===== Data extract =====

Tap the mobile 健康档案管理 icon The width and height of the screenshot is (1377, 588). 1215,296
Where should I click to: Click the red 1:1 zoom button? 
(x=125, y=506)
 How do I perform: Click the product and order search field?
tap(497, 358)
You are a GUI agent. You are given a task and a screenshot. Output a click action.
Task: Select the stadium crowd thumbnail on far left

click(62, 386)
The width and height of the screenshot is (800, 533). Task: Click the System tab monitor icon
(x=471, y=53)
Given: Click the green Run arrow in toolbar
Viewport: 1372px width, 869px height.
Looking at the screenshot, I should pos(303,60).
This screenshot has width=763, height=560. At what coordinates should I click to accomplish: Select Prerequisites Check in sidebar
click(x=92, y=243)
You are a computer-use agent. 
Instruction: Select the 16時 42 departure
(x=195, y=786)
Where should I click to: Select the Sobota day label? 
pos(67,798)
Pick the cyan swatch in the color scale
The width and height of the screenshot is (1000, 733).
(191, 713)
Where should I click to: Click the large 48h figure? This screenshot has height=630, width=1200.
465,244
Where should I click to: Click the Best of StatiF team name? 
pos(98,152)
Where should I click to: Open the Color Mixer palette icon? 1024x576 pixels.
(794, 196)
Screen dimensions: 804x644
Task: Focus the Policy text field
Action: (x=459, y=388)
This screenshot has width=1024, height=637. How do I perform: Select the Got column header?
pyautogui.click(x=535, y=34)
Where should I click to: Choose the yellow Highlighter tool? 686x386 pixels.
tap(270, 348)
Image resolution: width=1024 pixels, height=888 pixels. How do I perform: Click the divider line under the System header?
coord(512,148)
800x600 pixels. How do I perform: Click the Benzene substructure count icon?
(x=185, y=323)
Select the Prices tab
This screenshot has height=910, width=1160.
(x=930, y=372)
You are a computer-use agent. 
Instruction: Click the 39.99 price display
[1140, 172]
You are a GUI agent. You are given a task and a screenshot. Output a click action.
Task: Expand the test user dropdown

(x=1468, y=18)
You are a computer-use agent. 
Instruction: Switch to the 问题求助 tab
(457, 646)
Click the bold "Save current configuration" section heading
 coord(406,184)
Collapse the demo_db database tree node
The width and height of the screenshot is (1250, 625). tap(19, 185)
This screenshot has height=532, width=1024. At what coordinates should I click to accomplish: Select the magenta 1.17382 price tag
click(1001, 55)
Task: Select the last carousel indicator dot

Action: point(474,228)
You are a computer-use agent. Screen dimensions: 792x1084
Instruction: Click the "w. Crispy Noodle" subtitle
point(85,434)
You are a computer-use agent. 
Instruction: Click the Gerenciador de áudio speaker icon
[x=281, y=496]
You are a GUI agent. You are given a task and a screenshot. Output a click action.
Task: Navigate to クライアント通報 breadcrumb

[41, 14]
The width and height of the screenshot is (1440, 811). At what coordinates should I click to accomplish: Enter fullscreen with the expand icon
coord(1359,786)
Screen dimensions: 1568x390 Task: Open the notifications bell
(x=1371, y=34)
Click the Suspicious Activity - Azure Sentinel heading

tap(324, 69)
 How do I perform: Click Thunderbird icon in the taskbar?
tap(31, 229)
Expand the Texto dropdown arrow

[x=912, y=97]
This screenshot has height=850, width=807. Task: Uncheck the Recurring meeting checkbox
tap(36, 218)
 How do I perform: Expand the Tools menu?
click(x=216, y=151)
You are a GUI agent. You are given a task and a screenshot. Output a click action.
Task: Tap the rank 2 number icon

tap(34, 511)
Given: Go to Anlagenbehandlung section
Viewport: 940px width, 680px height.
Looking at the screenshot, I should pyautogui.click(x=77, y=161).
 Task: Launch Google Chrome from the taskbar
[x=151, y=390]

=====

Problem to work on:
Begin with the line that contains "Given: Go to Anlagenbehandlung section" and end with the last line of the records; set down every line in that span exactly, and nothing else.

Output of the exercise:
Given: Go to Anlagenbehandlung section
Viewport: 940px width, 680px height.
Looking at the screenshot, I should pyautogui.click(x=77, y=161).
 Task: Launch Google Chrome from the taskbar
[x=151, y=390]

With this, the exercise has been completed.